> [Exercise data]
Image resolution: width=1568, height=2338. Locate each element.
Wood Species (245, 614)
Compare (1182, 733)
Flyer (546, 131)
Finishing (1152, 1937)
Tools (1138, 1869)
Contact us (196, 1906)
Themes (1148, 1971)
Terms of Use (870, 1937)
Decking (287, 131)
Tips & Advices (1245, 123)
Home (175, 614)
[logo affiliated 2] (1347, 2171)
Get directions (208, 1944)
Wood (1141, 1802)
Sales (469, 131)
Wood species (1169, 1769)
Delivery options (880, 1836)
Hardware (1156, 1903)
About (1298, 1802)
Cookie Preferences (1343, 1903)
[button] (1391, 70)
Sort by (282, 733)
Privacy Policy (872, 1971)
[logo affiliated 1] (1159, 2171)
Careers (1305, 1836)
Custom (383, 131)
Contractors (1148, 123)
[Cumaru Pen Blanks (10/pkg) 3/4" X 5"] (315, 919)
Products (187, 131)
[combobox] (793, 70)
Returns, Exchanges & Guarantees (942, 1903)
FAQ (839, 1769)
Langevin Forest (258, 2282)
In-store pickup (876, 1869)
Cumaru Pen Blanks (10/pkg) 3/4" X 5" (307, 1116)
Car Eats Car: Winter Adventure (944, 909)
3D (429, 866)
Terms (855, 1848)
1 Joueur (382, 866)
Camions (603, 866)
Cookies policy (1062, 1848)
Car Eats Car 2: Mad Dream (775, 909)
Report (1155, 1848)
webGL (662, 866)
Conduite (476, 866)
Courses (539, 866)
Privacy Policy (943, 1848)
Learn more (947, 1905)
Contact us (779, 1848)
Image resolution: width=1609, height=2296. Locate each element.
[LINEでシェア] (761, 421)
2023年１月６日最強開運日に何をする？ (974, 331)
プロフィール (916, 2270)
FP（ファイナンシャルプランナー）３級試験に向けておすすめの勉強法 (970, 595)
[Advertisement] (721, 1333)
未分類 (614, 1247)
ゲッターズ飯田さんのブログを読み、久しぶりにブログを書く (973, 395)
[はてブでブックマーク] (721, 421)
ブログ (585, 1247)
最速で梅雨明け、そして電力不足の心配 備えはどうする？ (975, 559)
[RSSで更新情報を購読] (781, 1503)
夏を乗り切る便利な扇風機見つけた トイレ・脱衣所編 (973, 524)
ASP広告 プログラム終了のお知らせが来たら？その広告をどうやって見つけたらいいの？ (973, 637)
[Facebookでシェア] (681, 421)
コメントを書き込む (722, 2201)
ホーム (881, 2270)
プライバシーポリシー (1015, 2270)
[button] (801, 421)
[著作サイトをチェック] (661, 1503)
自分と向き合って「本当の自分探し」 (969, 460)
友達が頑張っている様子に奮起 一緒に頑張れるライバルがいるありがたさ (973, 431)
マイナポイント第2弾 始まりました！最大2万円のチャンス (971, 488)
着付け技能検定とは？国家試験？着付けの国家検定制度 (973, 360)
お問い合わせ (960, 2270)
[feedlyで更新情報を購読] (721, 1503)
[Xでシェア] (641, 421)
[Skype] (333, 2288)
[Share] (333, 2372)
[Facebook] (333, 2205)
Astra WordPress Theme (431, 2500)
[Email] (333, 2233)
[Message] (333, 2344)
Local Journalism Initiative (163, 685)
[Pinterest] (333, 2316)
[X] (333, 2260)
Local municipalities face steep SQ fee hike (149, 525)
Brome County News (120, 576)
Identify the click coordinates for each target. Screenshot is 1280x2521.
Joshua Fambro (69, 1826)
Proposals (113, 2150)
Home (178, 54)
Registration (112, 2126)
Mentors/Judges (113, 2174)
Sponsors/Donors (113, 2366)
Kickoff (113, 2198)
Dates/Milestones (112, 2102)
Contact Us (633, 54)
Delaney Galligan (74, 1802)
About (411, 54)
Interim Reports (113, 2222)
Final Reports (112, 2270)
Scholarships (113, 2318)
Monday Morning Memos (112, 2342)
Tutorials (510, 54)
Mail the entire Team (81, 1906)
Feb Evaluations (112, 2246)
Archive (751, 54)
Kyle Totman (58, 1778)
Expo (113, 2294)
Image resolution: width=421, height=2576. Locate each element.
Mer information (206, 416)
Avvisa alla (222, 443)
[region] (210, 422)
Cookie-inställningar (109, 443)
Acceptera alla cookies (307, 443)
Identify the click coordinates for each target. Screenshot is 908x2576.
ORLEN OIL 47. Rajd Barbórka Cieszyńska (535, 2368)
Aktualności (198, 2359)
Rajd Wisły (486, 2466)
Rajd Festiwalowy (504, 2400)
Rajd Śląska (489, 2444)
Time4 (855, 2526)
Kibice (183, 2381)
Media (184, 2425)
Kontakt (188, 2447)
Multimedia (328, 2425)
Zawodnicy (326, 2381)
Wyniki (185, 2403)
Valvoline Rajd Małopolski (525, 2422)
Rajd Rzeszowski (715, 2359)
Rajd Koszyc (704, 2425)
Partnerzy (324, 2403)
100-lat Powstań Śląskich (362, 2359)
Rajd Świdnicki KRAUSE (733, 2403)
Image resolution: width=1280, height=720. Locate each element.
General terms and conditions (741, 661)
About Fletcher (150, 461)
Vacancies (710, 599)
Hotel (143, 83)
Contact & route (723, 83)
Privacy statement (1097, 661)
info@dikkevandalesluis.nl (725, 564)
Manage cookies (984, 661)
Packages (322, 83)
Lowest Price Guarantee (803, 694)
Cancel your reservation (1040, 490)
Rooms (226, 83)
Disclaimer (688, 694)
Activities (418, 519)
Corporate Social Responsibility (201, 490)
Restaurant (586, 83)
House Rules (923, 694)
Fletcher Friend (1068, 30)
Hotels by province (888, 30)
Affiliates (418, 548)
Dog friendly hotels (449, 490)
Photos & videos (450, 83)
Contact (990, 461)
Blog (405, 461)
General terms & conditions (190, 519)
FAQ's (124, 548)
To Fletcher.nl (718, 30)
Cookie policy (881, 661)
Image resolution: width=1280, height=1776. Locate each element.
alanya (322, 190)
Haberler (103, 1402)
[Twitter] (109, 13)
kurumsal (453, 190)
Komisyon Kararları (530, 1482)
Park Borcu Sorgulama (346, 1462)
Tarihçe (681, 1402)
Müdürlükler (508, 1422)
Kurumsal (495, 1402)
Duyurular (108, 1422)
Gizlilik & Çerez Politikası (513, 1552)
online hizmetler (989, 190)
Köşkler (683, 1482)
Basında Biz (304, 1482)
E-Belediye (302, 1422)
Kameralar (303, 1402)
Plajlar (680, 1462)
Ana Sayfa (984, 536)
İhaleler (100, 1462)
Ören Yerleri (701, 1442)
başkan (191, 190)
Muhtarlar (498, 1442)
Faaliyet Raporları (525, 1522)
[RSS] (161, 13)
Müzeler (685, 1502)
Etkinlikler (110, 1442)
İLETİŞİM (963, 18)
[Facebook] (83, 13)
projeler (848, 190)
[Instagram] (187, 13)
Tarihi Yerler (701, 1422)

> [Exercise instructions] Give again exactly, and only, the lines above starting at the one with "Delaney Galligan (74, 1802)" and ending at the one with "Expo (113, 2294)".

> [Exercise result]
Delaney Galligan (74, 1802)
About (411, 54)
Interim Reports (113, 2222)
Final Reports (112, 2270)
Scholarships (113, 2318)
Monday Morning Memos (112, 2342)
Tutorials (510, 54)
Mail the entire Team (81, 1906)
Feb Evaluations (112, 2246)
Archive (751, 54)
Kyle Totman (58, 1778)
Expo (113, 2294)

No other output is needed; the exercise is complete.